**PROBLEM REQUIREMENTS:** Copy the part of the interview on music file sharing that starts at "Allison: Taking the" and stops after "case of Hollywooditis?", putting "Americans" in place of "Canadians".

**EXCERPTED PASSAGE:**
=-=-=-=-=

Jon: We need a selection of sites featuring music from indie musicians, and established artists such as Billy who own their own material and who can therefore do whatever they want with it. Sell individual downloads — singles, in other words — for 15 or 20 cents per, or perhaps by size as did AlloMP3. What’s better, 20 people at 20 cents, or 1 person at $1? And include MP3s as well as regular tracks on CDs so people can easily transfer them to their music players.
Allison: Taking the national pulse: in your opinion are Canadians likely to get behind economic and legal policies that favour legitimizing music file sharing? (through, for example, copyright reform, ISP levies) Or do you suspect we have all been infected with an unshakeable case of Hollywooditis?
Jon: Music file sharing is already legitimate. It’s never been otherwise. What’s in question is: are unauthorised uploads and downloads truly devastating the corporate music industry, as the Big 4 claim? I don’t believe it is. In fact, I think it’s a priceless form of viral advertising. Neither the labels nor the studios have ever come anywhere near proving files shared equal sales lost. When someone shares a tune with someone ese, it doesn’t mean the person on the receiving end would have otherwise have walked into a store and bought a CD, or paid for a rip-off $1 (or more) for a 10-cent ownload sold on a site offering corporate ‘product’.

=-=-=-=-=

**EXTRACTED MATERIAL:**
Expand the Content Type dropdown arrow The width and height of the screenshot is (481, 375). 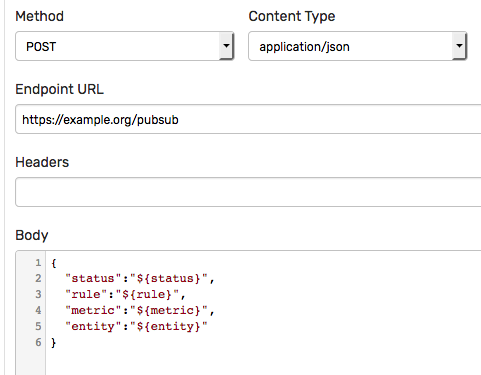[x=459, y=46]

=-=-=-=-=

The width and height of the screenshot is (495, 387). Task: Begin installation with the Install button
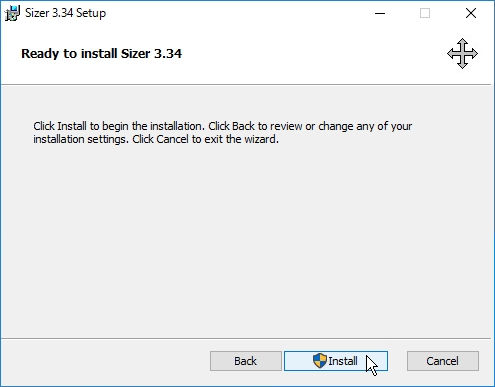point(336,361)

=-=-=-=-=

**RESPONSE TO THIS TASK:**
Allison: Taking the national pulse: in your opinion are Americans likely to get behind economic and legal policies that favour legitimizing music file sharing? (through, for example, copyright reform, ISP levies) Or do you suspect we have all been infected with an unshakeable case of Hollywooditis?